Réalisation : Soi Cheang
Scénario : Kin-Yee Hau
Directeur de la Photographie : Siu-Keung Chen
Montage : David Richardson
Musique : Kenji Kawai
Production : Defu Jiang, Stanley Tong, Kevin Tse, Paco Wong, Wilson Yip
Pays : Hong Kong, Chine
Durée : 1h58
Sélection Etrange Festival 2021

Acteurs Principaux : Ka Tung Lam, Yase Liu, Mason Lee, Hiroyuki Ikeuchi, Hanna Chan, Fish Liew
Genre : Polar urbain, Drame
Note : 7,5/10
Toujours au menu de l’Etrange Festival, voici un polar qui fait plus que tenir ces promesses. Deux flics de Hong-Kong – le jeune idéaliste et l’expérimenté borderline – traquent un tueur en série qui coupe les mains des femmes. A trop se pencher au-dessus du vide ordures où semblerait « vivre » le coupable, ils tombent dans un étrange pays, qui n’a vraiment rien à voir avec celui de la poubelle magique. C’est celui des junkies, des dealers, des S.D.F revanchards, tous ces laissés pour compte de la grande ville qui s’entassent dans d’immenses décharges à ciel ouvert au coeur de la mégalopole. Au milieu d’eux se trouve Wong To, une jeune femme fatiguée coupable de l’accident de la femme et de la fille du flic expérimenté. Elle se propose comme indic pour les aider à trouver le coupable, une façon d’expier sa faute et obtenir le pardon de l’homme dont elle a gâché la vie. Mais la jeune femme n’a pas choisi le chemin le plus court vers ce pardon.
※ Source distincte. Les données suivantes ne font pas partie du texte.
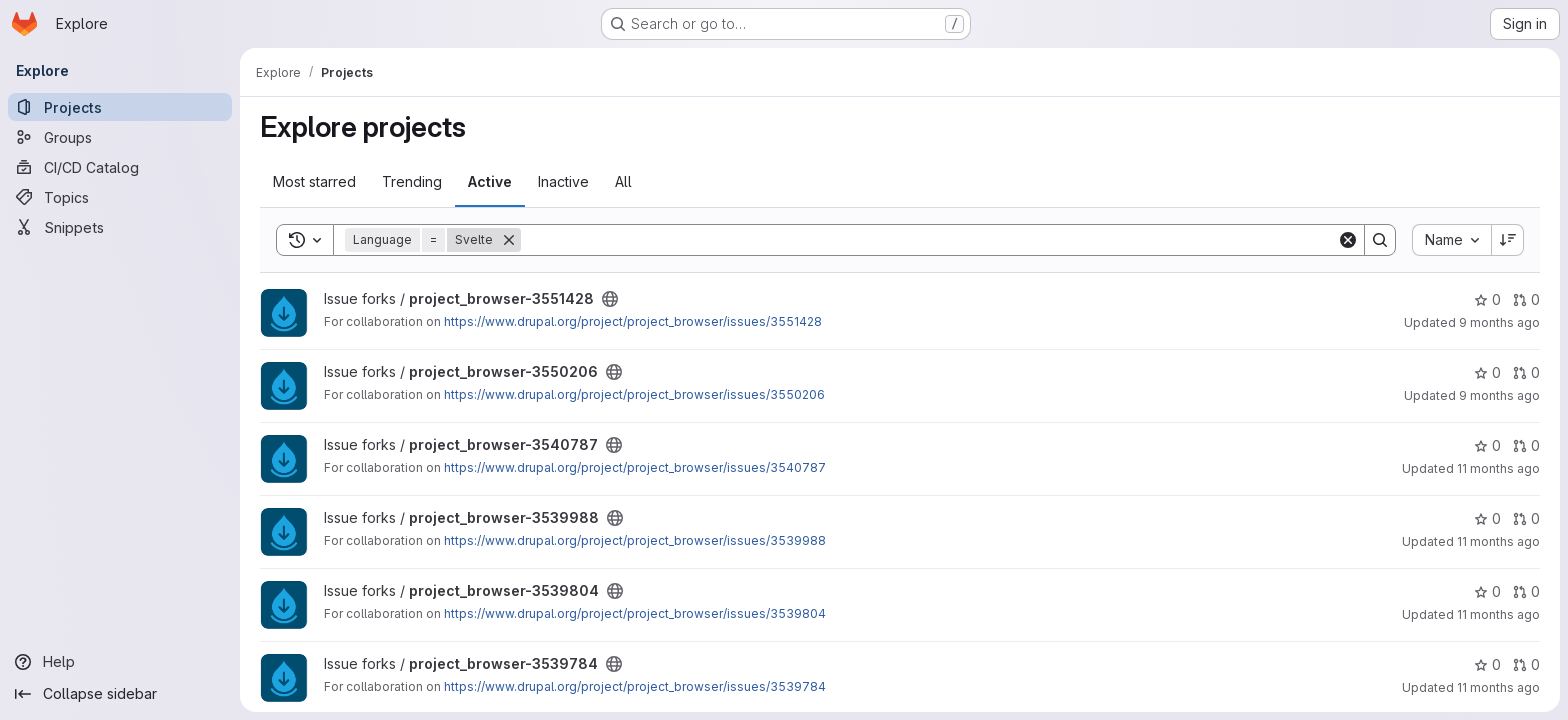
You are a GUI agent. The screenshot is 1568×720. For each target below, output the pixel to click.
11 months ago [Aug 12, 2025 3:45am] (1498, 468)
Soi Cheang est devenu réalisateur il y’a 22 ans, au lendemain de la rétrocession de Hong-Kong à la Chine. A ce titre, il fait partie de la (très) shortlist des réalisateurs Hong-Kongais qui ont su briller alors que l’âge d’or du polar/actioner Hong-Kongais était déjà un souvenir. On lui doit notamment les surprenants Dog Bite Dog et Love Battlefield, que vient désormais rejoindre cette brillante adaptation du roman Wisom Teeth de Lei Mi. Le polar urbain désespéré a connu de nombreux avatars depuis que Seven a ouvert la plaie, mais ils nous offraient généralement quelques instants de répit pour ponctuer les horreurs qu’il nous assénait. Limbo n’attend pas son deuxième tiers pour immerger les deux enquêteurs dans ses poubelles à ciel ouvert, sur de longues scènes très tendues, et ils ne sortiront que rarement la tête hors de ces limbes. Seuls les plans larges de la ville – plutôt arides – constitueront un échappatoire à cette exploration du terrain du tueur. Le très beau noir & blanc et les notes lourdes de Kenji Kawai (Ghost in the Shell, Avalon) rendent l’atmosphère encore plus hors du temps et de l’espace, inquiétante, étouffante. Limbo est un polar social intelligent qui parvient à jouer sur des tons de gris, même lorsqu’il décrit un homme devenu un fléau pour les femmes de sa condition ou un flic qui aurait pu très vite tomber dans les clichés du roublard revanchard. Il n’évite pas tous les clichés du genre, mais il balance tellement de crochets dans la face, il fait tellement ressentir les coups portés à ses personnages (en particulier celui incarné par Yase Liu) et il porte tellement loin ses suspens qu’on ne peut pas lui en vouloir de suivre une route un peu balisée. On connaît certainement la fin de ce genre d’histoires, mais voir une variation aussi inspirée et aussi belle fait toujours du bien.